The wife first argues that the trial court erred in ordering her to pay the husband $15,000 toward the parties’ federal tax debt, which was estimated to be approximately $30,000, not including interest and penalties. The trial court found that “both parties bear some responsibility” for the tax debt. The wife argues that the court erred in its order because the husband had not yet filed the federal tax returns for the years at issue, and the debt owed is only an estimate, subject to possible modification or compromise.
The trial court has discretion to allocate responsibility for debts in the manner it deems equitable. See In the Matter of Costa & Costa, 156 N.H. 323, 327-28 (2007) (affirming trial court’s assignment of approximately $252,000 in debt to petitioner that might otherwise have been assignable in whole or in part to respondent). We will not overturn the trial court’s decision absent an unsustainable exercise of discretion. Id. at 326. Based upon our review of the record, we cannot conclude that the trial court unsustainably exercised its discretion in ordering the wife to pay the husband $15,000 toward the parties’ estimated federal tax debt.

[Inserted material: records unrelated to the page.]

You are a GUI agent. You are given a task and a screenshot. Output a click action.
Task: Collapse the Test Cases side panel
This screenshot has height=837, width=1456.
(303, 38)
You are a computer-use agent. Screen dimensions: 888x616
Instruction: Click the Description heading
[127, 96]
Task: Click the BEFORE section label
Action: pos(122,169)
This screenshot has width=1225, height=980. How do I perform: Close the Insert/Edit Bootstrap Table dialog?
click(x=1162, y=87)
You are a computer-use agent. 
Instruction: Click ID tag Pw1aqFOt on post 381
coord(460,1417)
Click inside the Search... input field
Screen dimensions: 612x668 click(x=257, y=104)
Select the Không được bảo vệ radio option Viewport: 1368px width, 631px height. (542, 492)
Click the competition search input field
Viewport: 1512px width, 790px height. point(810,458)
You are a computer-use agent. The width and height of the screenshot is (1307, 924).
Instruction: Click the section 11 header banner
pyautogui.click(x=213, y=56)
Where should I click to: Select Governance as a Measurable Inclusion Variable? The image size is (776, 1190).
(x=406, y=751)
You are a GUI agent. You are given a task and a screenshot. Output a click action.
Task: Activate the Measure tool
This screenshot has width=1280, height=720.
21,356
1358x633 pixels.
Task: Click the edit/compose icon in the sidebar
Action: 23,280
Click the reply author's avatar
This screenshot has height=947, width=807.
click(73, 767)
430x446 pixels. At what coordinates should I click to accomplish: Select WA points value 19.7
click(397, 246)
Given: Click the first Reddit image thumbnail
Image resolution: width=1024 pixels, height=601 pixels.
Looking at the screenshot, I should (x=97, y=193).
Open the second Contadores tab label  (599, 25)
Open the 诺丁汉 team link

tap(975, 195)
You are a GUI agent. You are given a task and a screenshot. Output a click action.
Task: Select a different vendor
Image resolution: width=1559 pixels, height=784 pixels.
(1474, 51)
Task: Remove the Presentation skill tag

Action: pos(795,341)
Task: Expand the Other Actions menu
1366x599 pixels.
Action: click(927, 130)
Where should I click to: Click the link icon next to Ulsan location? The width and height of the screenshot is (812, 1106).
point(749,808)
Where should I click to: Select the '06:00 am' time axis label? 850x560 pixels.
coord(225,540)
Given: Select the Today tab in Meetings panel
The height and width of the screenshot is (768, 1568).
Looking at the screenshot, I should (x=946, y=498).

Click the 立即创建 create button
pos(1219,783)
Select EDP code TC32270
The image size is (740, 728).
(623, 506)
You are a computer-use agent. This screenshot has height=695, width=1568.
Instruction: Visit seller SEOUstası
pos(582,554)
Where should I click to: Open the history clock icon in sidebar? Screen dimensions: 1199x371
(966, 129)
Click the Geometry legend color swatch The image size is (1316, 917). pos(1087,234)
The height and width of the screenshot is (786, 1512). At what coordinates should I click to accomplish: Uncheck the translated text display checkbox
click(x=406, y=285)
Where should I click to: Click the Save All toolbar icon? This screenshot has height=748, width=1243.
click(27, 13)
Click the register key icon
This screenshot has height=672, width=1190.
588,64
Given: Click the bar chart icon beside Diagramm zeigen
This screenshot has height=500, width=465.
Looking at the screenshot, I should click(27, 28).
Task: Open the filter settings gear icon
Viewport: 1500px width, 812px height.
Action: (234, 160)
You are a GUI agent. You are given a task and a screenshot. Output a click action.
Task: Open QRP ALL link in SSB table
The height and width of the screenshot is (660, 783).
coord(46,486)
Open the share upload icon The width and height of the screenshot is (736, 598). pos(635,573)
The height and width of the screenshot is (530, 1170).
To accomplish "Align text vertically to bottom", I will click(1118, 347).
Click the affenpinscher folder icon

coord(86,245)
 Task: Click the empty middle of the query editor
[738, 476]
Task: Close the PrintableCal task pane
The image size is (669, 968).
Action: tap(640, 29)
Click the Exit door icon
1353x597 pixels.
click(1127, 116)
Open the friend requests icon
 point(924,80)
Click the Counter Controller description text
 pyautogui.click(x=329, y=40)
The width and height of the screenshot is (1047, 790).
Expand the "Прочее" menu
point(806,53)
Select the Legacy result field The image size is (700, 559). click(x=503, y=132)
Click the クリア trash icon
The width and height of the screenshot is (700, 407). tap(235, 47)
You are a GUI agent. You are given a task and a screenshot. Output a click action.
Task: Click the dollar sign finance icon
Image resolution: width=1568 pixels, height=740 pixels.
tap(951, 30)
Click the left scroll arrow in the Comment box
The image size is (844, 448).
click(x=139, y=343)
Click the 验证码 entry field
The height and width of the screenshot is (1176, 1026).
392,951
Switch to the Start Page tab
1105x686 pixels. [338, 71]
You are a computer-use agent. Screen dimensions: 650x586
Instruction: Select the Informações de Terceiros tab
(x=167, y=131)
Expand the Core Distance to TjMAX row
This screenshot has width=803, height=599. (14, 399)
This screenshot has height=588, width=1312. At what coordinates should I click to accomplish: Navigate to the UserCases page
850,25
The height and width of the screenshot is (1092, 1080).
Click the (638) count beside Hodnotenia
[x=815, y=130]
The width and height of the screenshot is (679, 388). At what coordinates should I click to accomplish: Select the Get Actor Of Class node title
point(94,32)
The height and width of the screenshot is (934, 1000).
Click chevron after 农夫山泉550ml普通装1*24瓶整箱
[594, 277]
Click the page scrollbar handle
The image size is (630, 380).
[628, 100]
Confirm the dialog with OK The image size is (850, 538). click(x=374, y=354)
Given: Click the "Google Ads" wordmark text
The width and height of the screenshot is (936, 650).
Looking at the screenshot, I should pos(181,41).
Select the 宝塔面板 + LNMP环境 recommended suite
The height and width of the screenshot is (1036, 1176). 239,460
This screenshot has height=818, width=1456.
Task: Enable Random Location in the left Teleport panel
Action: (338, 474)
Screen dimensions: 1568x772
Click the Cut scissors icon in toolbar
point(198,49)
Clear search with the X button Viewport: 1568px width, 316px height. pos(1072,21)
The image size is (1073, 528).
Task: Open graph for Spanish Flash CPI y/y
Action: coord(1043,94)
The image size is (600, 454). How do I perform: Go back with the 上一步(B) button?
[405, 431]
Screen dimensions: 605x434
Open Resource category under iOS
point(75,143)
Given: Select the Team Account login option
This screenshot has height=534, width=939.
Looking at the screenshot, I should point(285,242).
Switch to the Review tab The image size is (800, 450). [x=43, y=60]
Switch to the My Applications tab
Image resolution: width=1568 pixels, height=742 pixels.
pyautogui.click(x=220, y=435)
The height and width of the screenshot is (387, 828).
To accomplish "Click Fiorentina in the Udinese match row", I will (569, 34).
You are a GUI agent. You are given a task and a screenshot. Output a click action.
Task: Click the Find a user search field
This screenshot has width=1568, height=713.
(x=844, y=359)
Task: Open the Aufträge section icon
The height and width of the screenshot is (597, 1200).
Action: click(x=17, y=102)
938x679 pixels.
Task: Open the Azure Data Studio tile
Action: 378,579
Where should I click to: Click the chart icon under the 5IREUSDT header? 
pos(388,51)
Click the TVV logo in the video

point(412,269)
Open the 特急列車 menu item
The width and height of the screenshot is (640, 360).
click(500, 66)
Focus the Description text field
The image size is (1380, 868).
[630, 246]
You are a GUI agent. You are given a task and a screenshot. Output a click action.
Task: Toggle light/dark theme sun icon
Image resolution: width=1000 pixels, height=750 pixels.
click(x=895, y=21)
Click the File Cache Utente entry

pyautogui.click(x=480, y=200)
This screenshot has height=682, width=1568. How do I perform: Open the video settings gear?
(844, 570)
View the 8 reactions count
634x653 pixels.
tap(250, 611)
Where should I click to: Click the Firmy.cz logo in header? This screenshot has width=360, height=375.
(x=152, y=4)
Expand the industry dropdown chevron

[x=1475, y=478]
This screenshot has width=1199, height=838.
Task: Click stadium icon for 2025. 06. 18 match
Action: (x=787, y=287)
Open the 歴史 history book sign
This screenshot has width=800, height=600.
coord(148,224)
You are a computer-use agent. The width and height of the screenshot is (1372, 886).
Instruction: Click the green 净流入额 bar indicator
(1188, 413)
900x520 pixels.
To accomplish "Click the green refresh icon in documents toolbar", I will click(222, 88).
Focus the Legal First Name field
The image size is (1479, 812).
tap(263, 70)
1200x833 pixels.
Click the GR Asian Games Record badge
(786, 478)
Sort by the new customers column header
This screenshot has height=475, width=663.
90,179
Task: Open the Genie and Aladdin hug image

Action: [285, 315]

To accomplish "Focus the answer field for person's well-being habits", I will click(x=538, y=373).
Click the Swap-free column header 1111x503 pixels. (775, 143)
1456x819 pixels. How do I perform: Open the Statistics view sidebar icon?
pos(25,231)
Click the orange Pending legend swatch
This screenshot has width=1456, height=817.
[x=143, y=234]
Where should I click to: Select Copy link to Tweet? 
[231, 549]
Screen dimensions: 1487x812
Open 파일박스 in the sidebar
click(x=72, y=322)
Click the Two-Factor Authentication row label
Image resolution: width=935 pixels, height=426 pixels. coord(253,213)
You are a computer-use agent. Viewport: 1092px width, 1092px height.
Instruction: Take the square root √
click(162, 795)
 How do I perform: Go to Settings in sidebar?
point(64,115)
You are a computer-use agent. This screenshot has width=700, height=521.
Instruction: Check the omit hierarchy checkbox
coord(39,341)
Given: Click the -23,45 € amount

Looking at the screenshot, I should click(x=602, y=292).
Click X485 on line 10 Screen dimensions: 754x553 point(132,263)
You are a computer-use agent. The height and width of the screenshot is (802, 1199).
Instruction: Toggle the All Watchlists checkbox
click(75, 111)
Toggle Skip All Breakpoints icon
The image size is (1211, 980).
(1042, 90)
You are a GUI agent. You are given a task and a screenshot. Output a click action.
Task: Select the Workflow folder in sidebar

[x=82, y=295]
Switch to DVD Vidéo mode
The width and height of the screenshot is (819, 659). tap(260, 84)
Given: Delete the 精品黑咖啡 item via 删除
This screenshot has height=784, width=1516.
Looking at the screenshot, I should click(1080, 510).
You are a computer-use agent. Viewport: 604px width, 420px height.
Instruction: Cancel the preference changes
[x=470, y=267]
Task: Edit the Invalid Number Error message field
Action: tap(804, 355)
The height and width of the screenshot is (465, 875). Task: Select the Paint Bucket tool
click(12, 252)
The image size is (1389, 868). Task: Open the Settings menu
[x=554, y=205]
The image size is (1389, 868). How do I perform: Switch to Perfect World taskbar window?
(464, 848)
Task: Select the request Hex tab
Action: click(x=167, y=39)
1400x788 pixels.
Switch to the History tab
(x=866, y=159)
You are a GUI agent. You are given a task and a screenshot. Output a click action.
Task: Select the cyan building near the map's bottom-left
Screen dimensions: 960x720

The wife next argues that the trial court erred in determining the parties’ equity in the marital residence as of the date of the divorce rather than the date of their separation. The parties agreed that the fair market value of the residence is $377,000. The court awarded the residence to the wife and ordered her to pay the husband one half of the parties’ equity in the home. The wife argues that the court’s order is inequitable because she increased the equity by reducing the mortgage balance by approximately $7,500 during the pendency of the divorce. The trial court found that the husband paid the wife “a significant amount of support since moving out of the home,” which “allowed the parties to keep the home.”
“In a divorce proceeding, marital property is not to be divided by some mechanical formula but in a manner deemed ‘just’ based upon the evidence presented and the equities of the case.” In the Matter of Letendre & Letendre, 149 N.H. 31, 35 (2002). Trial courts are free to exercise their sound discretion in establishing an appropriate valuation date for the equitable distribution of marital assets. In the Matter of Nyhan and Nyhan, 147 N.H. 768, 771 (2002). We will not disturb the trial court’s decision absent an unsustainable exercise of discretion. Id. at 770. Based upon our review of the record, we cannot conclude that the trial court unsustainably exercised its discretion in determining the parties’ equity in the marital residence as of the date of the divorce decree rather than the date of their separation.
Affirmed.
MacDonald, C.J., and Bassett, Donovan, and Countway, JJ., concurred.